# SimpleSim Non-Holonomic Navigation Challenge

This notebook runs a comparison of learning algorithms, by training PPO and DQN models.

## Install Dependencies and Stable Baselines3 Using Pip

In [1]:
# !pip install "stable-baselines3[extra]>=2.0.0a4"

### Setup Tensorboard Logging

In [2]:
# # Clear any logs from previous runs
# !rm -rf ./logs/

# Load the TensorBoard notebook extension
%load_ext tensorboard

##  Custom Gym Envs

Below are a couple of simpler lower order gridworld type gym environments that can be used as testing and debugging examples ,as well as our main SimpleSIm non-holonomic driving environment (which is imported from the seperate source files env.py and env_gym.py)

In [3]:
import numpy as np
import gymnasium as gym
from gymnasium import spaces

# Import our main environment
from env_gym import SimpleSimGym

### Validate the environment

Stable Baselines3 provides a [helper](https://stable-baselines3.readthedocs.io/en/master/common/env_checker.html) to check that your environment follows the Gym interface. It also optionally checks that the environment is compatible with Stable-Baselines (and emits warning if necessary).

### DATA RECORDS
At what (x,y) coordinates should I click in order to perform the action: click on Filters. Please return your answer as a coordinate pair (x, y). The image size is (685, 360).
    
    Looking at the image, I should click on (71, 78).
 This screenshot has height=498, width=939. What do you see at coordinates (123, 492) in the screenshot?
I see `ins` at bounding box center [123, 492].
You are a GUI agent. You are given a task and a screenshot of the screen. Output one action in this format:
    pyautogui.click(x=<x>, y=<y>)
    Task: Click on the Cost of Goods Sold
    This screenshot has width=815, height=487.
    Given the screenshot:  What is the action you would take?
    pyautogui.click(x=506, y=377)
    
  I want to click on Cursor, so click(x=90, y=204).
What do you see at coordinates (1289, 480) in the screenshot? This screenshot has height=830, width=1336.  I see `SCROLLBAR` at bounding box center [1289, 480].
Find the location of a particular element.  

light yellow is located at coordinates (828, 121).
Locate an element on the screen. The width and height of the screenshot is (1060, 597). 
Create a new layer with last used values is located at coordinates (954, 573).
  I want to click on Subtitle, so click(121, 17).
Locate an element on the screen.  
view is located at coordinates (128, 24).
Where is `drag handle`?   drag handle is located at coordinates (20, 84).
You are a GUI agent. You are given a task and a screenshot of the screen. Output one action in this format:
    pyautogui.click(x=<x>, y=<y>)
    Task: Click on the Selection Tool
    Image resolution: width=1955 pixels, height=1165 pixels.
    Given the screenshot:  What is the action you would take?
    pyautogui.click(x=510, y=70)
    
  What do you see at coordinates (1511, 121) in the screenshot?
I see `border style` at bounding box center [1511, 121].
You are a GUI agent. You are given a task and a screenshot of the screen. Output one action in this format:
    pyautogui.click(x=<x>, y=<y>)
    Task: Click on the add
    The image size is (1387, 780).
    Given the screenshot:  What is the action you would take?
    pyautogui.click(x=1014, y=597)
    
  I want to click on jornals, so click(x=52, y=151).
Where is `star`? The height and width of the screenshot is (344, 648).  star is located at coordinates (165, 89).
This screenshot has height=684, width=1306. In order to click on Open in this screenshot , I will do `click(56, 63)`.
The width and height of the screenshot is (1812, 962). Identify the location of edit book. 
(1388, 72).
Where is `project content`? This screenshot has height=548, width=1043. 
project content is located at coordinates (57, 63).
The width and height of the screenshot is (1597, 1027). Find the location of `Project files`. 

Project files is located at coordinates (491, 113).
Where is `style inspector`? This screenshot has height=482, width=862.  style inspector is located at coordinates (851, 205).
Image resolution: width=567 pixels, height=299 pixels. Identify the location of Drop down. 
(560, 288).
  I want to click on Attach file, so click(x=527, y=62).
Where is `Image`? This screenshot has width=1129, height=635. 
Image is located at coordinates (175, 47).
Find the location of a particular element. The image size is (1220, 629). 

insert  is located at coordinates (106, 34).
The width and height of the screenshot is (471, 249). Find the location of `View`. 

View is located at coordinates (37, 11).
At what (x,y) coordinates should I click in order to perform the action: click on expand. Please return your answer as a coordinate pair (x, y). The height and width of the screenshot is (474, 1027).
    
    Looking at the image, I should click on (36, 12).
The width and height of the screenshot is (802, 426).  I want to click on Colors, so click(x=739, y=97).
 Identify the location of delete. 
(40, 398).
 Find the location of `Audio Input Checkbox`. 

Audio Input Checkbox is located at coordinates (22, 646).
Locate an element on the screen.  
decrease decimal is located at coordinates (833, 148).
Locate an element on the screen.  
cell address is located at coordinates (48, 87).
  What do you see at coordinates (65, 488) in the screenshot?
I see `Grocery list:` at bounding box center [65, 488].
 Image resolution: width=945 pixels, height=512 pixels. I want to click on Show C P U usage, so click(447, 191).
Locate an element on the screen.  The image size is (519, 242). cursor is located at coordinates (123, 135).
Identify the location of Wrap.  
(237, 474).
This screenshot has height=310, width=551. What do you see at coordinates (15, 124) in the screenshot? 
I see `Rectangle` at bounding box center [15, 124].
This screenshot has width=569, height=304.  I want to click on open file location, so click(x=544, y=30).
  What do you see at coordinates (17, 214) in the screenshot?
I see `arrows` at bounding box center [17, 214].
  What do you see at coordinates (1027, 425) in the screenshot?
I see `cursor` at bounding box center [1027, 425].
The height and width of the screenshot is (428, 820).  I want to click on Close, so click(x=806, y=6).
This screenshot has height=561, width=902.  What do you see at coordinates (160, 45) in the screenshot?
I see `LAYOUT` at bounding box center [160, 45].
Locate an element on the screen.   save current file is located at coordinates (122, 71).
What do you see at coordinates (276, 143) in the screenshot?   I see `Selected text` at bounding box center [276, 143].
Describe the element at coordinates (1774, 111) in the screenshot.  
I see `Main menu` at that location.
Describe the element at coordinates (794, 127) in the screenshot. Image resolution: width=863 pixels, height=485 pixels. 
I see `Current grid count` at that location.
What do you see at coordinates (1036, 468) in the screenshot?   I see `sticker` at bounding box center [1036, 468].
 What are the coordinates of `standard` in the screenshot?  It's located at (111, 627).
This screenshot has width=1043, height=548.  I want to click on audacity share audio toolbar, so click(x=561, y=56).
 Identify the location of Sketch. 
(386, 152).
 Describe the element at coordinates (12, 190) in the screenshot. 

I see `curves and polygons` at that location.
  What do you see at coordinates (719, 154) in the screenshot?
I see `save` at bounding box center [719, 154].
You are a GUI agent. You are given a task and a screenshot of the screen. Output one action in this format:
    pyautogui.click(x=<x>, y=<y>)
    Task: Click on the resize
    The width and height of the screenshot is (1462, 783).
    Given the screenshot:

### SET PROBLEM 1
State whether each statement agrees with the SimpleSim notebook. Answer yes or no, and quote the words of the notebook that decide it.
(a) The notebook compares learning algorithms by training PPO and DQN models.
(b) The main non-holonomic driving environment is defined directly in the notebook rather than imported.
(c) The Stable Baselines3 helper checks that an environment follows the Gym interface.
### SET PROBLEM 2
According to the SimpleSim notebook, which notebook extension is loaded in the logging setup?
### SET PROBLEM 3
Carry the SimpleSim notebook forward from its last sentence.

### OUTPUT 1
(a) Yes: "by training PPO and DQN models"
(b) No: "which is imported from the seperate source files env.py and env_gym.py"
(c) Yes: "to check that your environment follows the Gym interface"

### OUTPUT 2
The TensorBoard notebook extension.

### OUTPUT 3
In [4]:
from stable_baselines3.common.env_checker import check_env

env = SimpleSimGym(max_budget=500, max_targets=3, num_classes=10, player_fov=60)

# If the environment don't follow the interface, an error will be thrown
check_env(env, warn=True)

Environment seed: 283


## Import Auto Saving of Best Model Callback

In [5]:
from utils import SaveOnBestTrainingRewardCallback

## Train The Model

In [6]:
from stable_baselines3 import PPO, SAC, DQN
from stable_baselines3.common.env_util import make_vec_env
import os

# Environment Parameters
MAX_BUDGET = 400
MAX_TARGETS = 5
NUM_CLASSES = 10
PLAYER_FOV = 30
RENDER_MODE = "rgb_array"
ACTION_FORMAT = "continuous"

config = {
    "policy": 'MlpPolicy',
    "total_timesteps": 4_000_000,
    "logdir": "logs/",
    "savedir": "saved_models/",
}

# Create log dir
os.makedirs(config["logdir"], exist_ok=True)

# Create save dir
os.makedirs(config["savedir"], exist_ok=True)

# Show Tensorboard Logs
Visualise the live logs on tensorboard as we train

In [7]:
# Open Tensorboard Logging
%tensorboard --logdir logs/ --reload_interval 30 --port=6008

ERROR: Failed to launch TensorBoard (exited with 1).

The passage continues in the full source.